• _Exercise brief_
Can you reproduce the news item about white-nose syndrome in bats below, word for word?

• _Text section_
Media & Education
News Room

May 2008, Volume 6, Issue 5

Scientists Attack Urgent Threat to Bats

Scientists invited to the “White-nose Syndrome Science Strategy Meeting” in June will examine the latest evidence and try to identify the most urgent research needs for dealing with what may be the worst threat ever faced by bats. This mysterious malady has spread to five northeastern states in just two winters, killing hundreds of thousands of hibernating bats – and the cause remains unknown.
With mortality rates of up to 95 percent reported in some hibernation caves, entire bat species are at risk. If unsolved, this could become an ecological disaster, since bats consume enormous quantities of night-flying insects, including many of the nation’s most costly crop pests.
The emergency meeting was organized by Bat Conservation International, Boston University, Cornell University College of Veterinary Medicine, the New York Department of Environmental Conservation and the U.S. Geological Survey, in collaboration with the U.S. Fish and Wildlife Service. BCI is the leading funder of the session, including travel expenses for participants, with generous support from the U.S. Army Corps of Engineers, U.S. Geological Survey, Disney Wildlife Conservation Fund and National Speleological Society.

• _Supplied information_

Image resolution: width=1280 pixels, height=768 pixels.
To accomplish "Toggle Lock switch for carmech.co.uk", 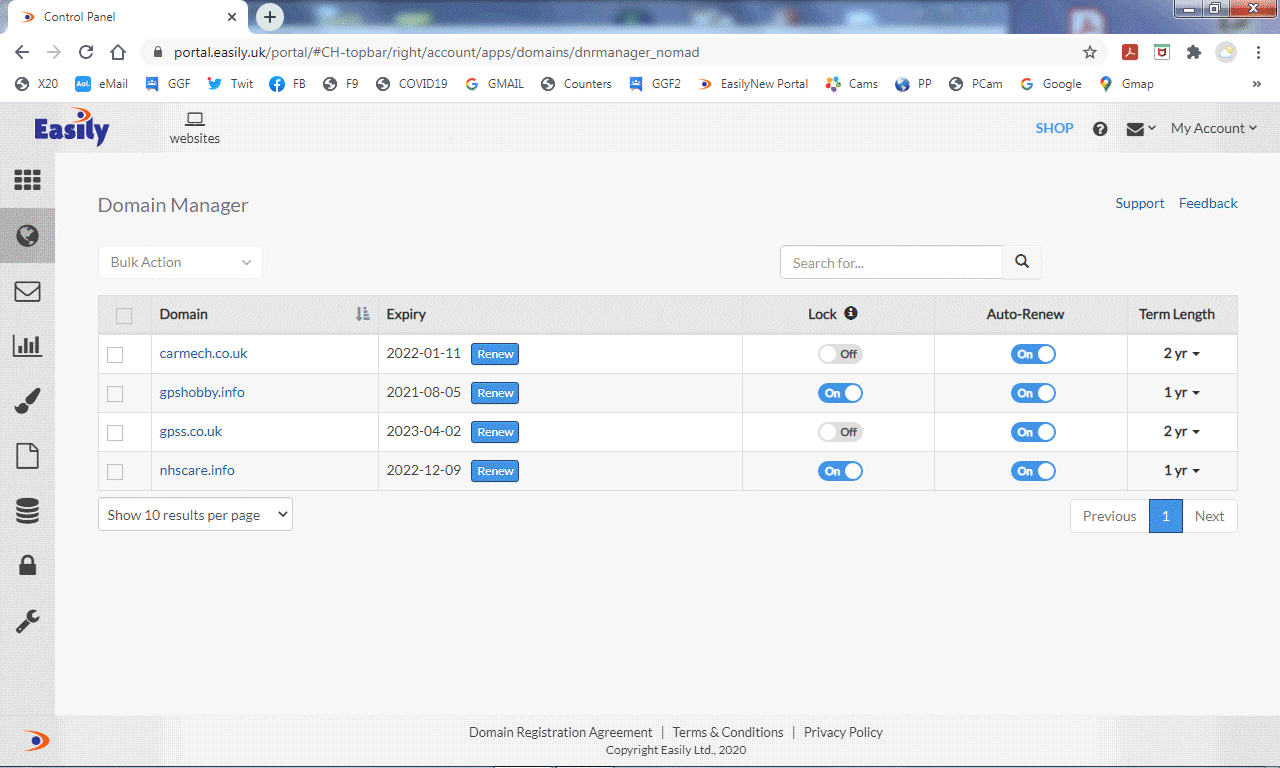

• _Output of the task_
Media & Education
News Room

May 2008, Volume 6, Issue 5

Scientists Attack Urgent Threat to Bats

Scientists invited to the “White-nose Syndrome Science Strategy Meeting” in June will examine the latest evidence and try to identify the most urgent research needs for dealing with what may be the worst threat ever faced by bats. This mysterious malady has spread to five northeastern states in just two winters, killing hundreds of thousands of hibernating bats – and the cause remains unknown.
With mortality rates of up to 95 percent reported in some hibernation caves, entire bat species are at risk. If unsolved, this could become an ecological disaster, since bats consume enormous quantities of night-flying insects, including many of the nation’s most costly crop pests.
The emergency meeting was organized by Bat Conservation International, Boston University, Cornell University College of Veterinary Medicine, the New York Department of Environmental Conservation and the U.S. Geological Survey, in collaboration with the U.S. Fish and Wildlife Service. BCI is the leading funder of the session, including travel expenses for participants, with generous support from the U.S. Army Corps of Engineers, U.S. Geological Survey, Disney Wildlife Conservation Fund and National Speleological Society.